***** Supplied data

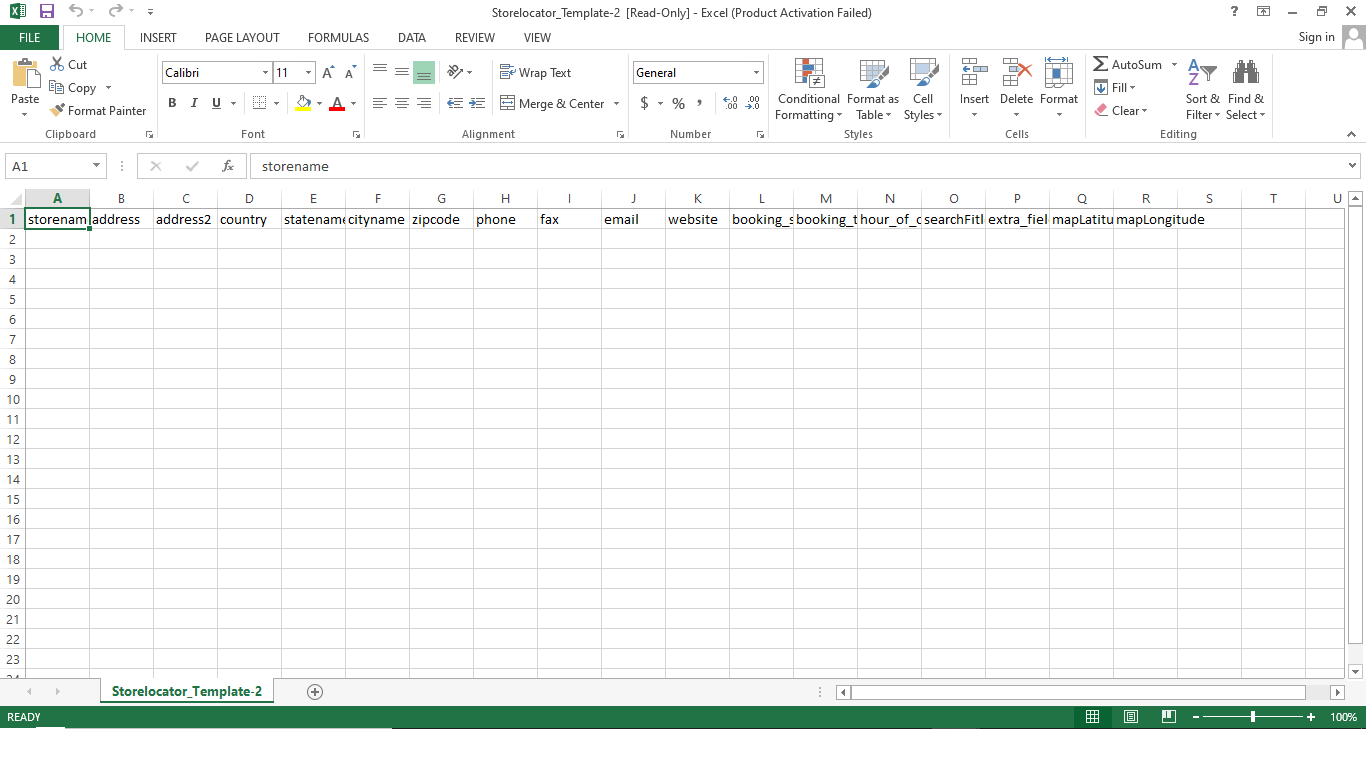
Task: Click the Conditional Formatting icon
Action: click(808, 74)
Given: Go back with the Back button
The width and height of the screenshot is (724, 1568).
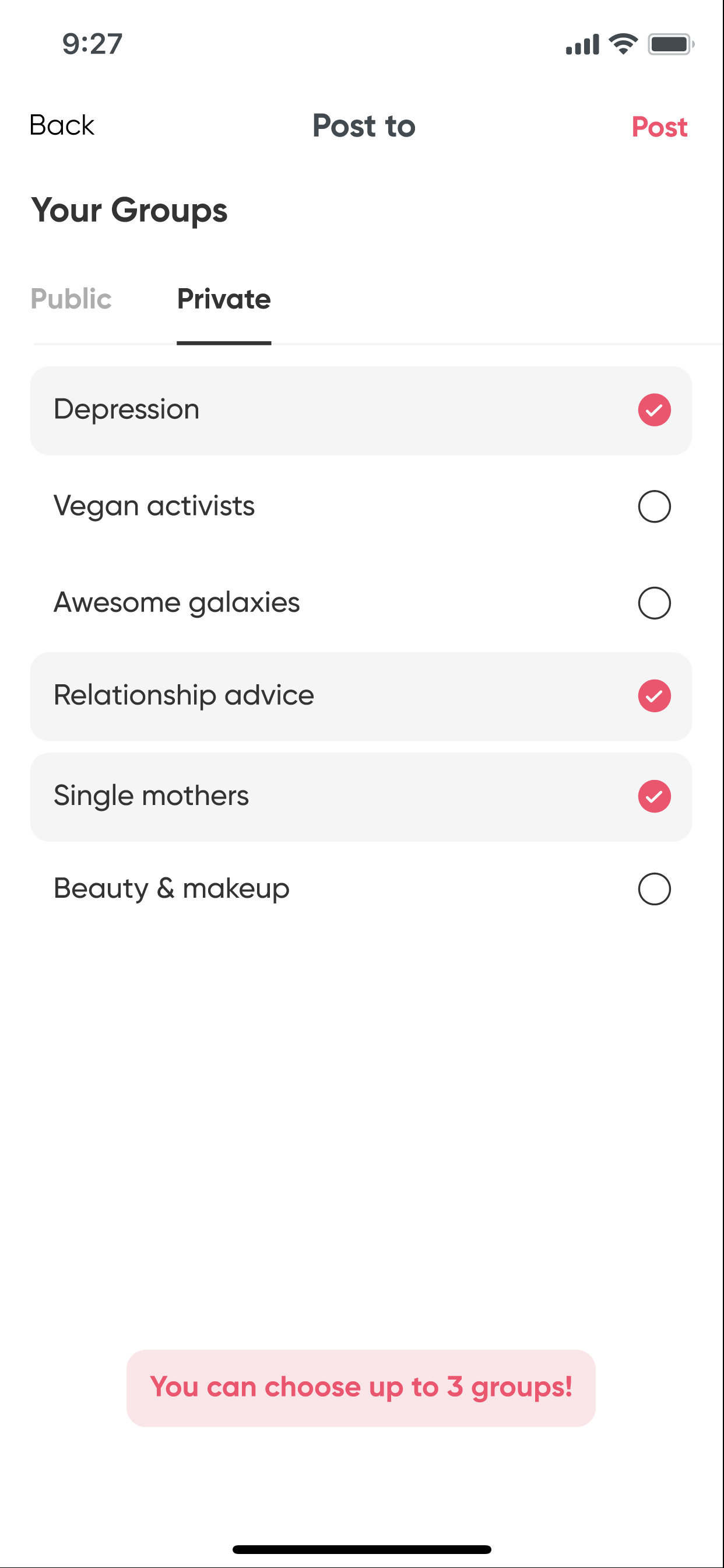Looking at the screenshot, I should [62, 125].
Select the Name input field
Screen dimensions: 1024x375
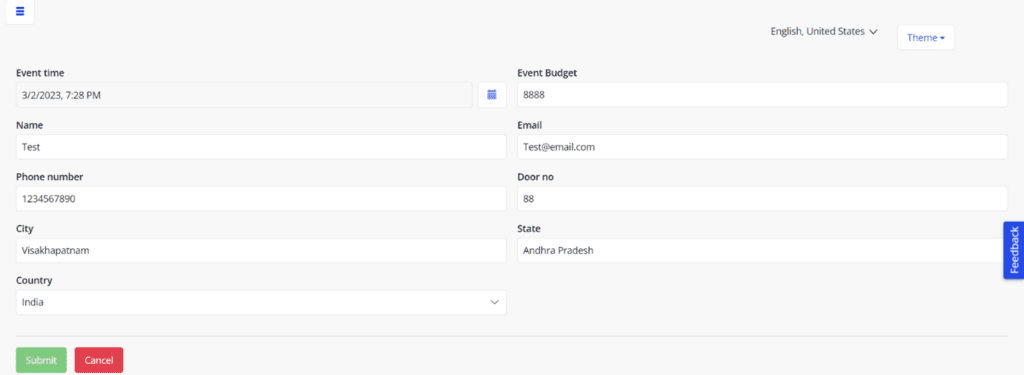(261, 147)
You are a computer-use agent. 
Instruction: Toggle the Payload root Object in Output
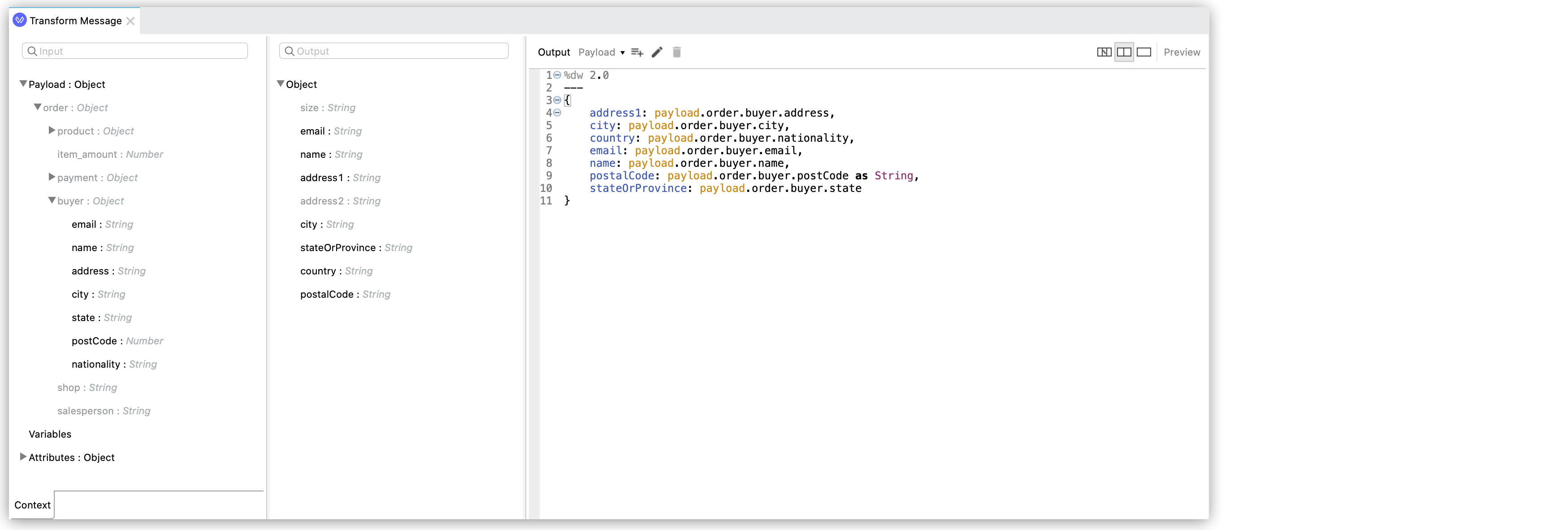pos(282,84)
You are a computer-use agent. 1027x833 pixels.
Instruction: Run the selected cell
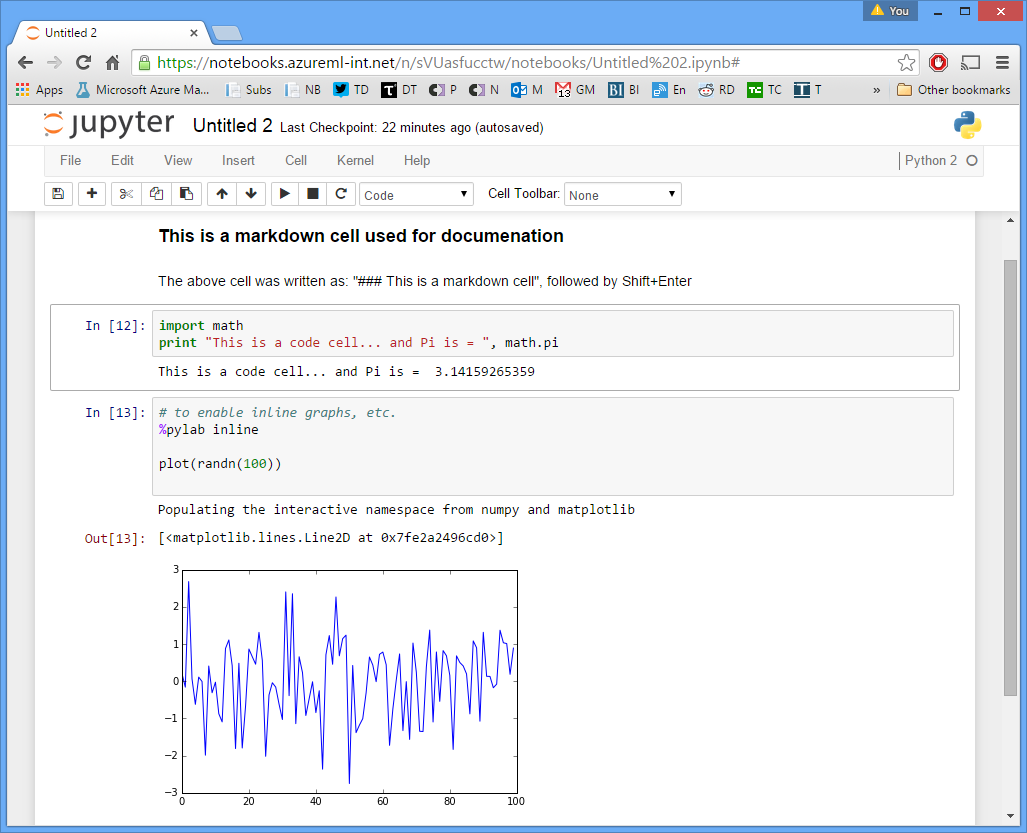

**********

Required work >>
Please count up the lines in the listing above holding the string "agent", and say the number with nothing else.

Task answer >>
2